Closed max-sixty closed 1 year ago
For the actual syntax, if we do need it to be explicit: one option to consider is join [=common_col]
which has a slightly more semantic meaning, but could also just look weird – not sure!
This is a great write-up on the issue.
On scale from -2 to +2, my stance on implicit behavior is +1. I'm not concerned with the ambiguity, because using a bool column in join's filter does not make sense. I also agree that having an operator just for joins adds unneeded complexity to the syntax of the language.
The problem with implicit behavior is the implementation -- I cannot figure out how to set the rules on when to apply the conversion from x
to left.x == right.x
.
Imagine we have to write down the implementation of join
in python. It would be something like:
def join(left_table: Table, right_table: Table, join_filter: Column[bool]):
cross = cartesian_product(left_table, right_table)
return filter(cross, join_filter)
(Let's imagine that cartesian_product()
and filter()
are existing functions and we don't care about their implementation.)
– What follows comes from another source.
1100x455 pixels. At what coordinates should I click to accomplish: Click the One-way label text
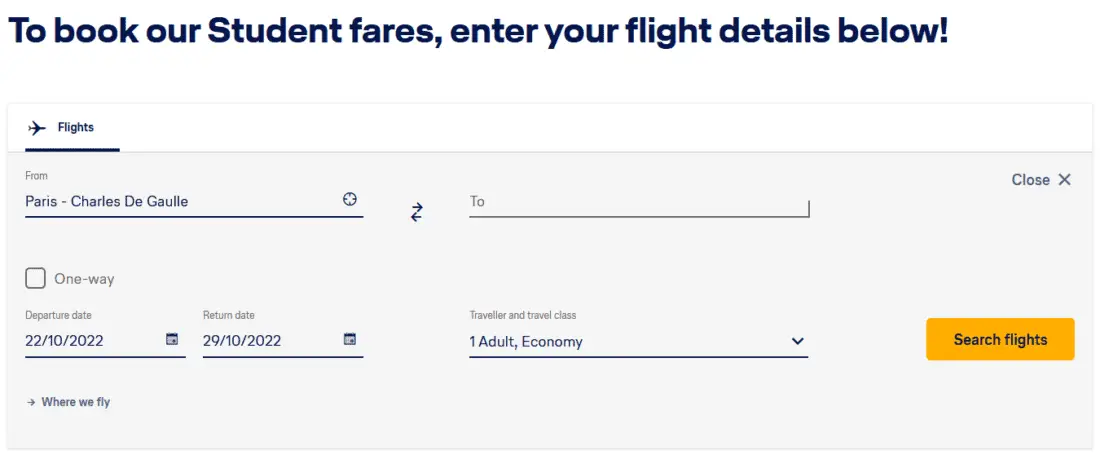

How could you check that join_filter
is just an ident?
You essentially cannot, because from within the function, you only see the value of the param and not its expression. You could check the type of the column, but in our case, this information will not be available at-compile time in most cases.
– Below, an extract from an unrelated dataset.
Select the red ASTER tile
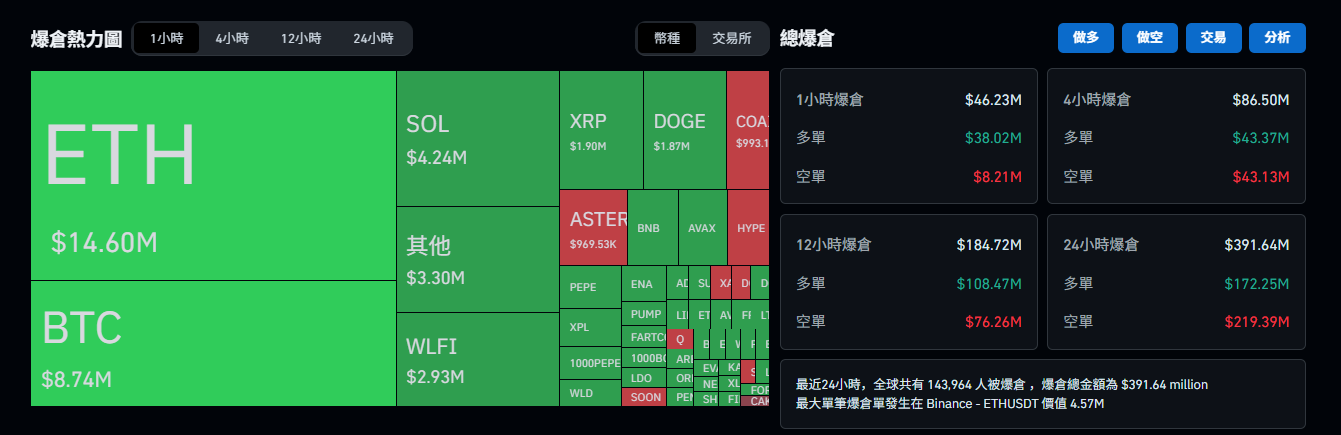(593, 229)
If we add arguments to join, we solved the issue partially:
def join(left_table: Table, right_table: Table, join_filter: Column[bool], using: Column):
cross = cartesian_product(left_table, right_table)
join_filter.append(
left_table[using] == right_table[using]
)
return filter(cross, join_filter)
We can differentiate between boolean filters and using columns. But the problem now is that argument using
is a specific column (a vector of values). It is not a name we could lookup in left_table
and right_table
.
For such approach to work, we would need to have lookup of the column (left_table[using]
) be outside of the function call:
def join(left_table: Table, right_table: Table, using_left: Column, using_right: Column):
cross = cartesian_product(left_table, right_table)
join_filter = [using_left == using_right]
return filter(cross, join_filter)
join(employees, salaries, employees.emp_id, salaries.emp_id)
But this defeats the whole purpose of common operations being concise.
I hope I made the problem clear, please do ask if somethings needs more explanation. I really want someone else than me to see the problem, because it may be that I'm looking at it from the wrong angle.
(I'm using these examples to highlight how semantics of PRQL behave with the new merge - they are much closer to consistent semantics of general programming languages like Python or Rust and further from SQL which defines different semantics for different constructs like USING.)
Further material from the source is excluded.